DINO-Mix: Distilling Foundational Knowledge with Cross-Domain CutMix for Semi-supervised Class-imbalanced Medical Image Segmentation
Xinyu Liu, Guolei Sun
TL;DR
DINO-Mix tackles the failure modes of inward-looking semi-supervised medical segmentation under extreme class imbalance by introducing an outward-looking paradigm. It uses a frozen DINOv3 encoder as an external semantic teacher to provide robust supervision for minority classes (FKD) and couples this with a Progressive Imbalance-aware CutMix (PIC) curriculum that initially emphasizes tail classes and gradually shifts to uniform sampling. The method yields state-of-the-art results on Synapse (20% labels) and AMOS (5% labels), with substantial gains on challenging organs and robust performance across runs.
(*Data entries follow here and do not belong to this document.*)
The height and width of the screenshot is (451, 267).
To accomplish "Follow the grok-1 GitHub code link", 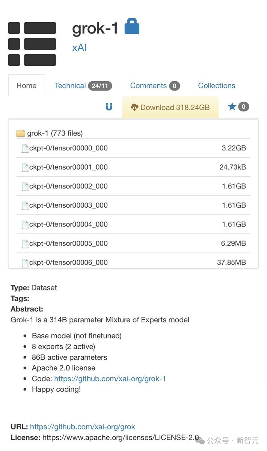I will click(110, 378).
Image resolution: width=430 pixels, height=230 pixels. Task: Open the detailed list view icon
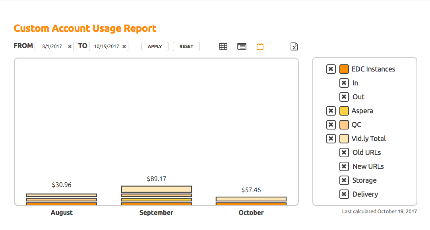click(x=242, y=46)
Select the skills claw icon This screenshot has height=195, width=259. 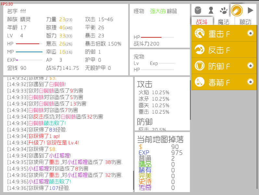coord(237,10)
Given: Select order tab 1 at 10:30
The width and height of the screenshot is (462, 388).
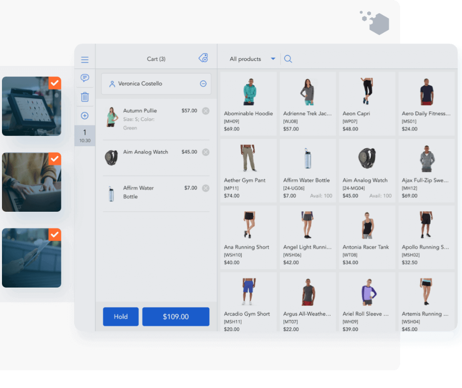Looking at the screenshot, I should coord(85,135).
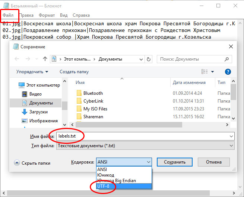Click the refresh icon beside address bar
This screenshot has height=197, width=244.
coord(149,59)
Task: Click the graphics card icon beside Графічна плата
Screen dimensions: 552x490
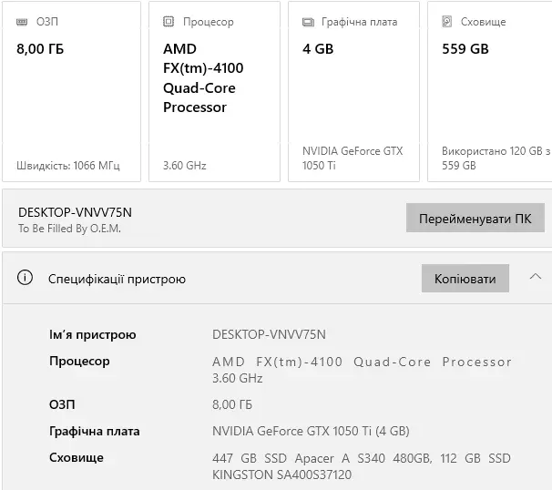Action: pos(308,21)
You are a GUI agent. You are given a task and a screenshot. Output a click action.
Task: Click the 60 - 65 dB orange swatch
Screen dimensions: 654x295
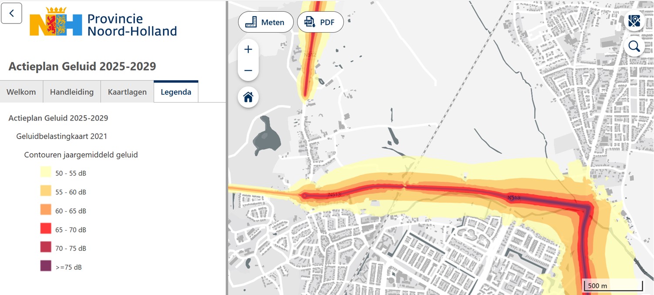pyautogui.click(x=46, y=211)
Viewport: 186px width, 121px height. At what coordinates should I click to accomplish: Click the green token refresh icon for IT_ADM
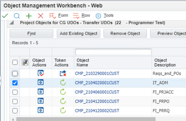[x=63, y=83]
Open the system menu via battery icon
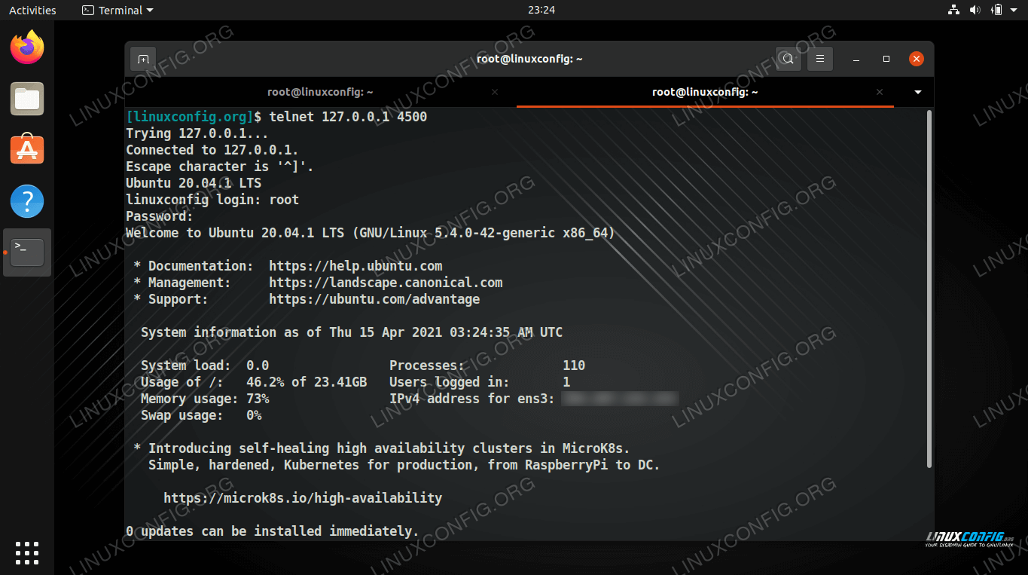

By distilling cross-domain semantic knowledge and evolving data augmentation through training, DINO-Mix mitigates confirmation bias and improves both segmentation accuracy and boundary delineation in imbalanced settings.
Abstract
Semi-supervised learning (SSL) has emerged as a critical paradigm for medical image segmentation, mitigating the immense cost of dense annotations. However, prevailing SSL frameworks are fundamentally "inward-looking", recycling information and biases solely from within the target dataset. This design triggers a vicious cycle of confirmation bias under class imbalance, leading to the catastrophic failure to recognize minority classes. To dismantle this systemic issue, we propose a paradigm shift to a multi-level "outward-looking" framework. Our primary innovation is Foundational Knowledge Distillation (FKD), which looks outward beyond the confines of medical imaging by introducing a pre-trained visual foundation model, DINOv3, as an unbiased external semantic teacher. Instead of trusting the student's biased high confidence, our method distills knowledge from DINOv3's robust understanding of high semantic uniqueness, providing a stable, cross-domain supervisory signal that anchors the learning of minority classes. To complement this core strategy, we further look outward within the data by proposing Progressive Imbalance-aware CutMix (PIC), which creates a dynamic curriculum that adaptively forces the model to focus on minority classes in both labeled and unlabeled subsets. This layered strategy forms our framework, DINO-Mix, which breaks the vicious cycle of bias and achieves remarkable performance on challenging semi-supervised class-imbalanced medical image segmentation benchmarks Synapse and AMOS.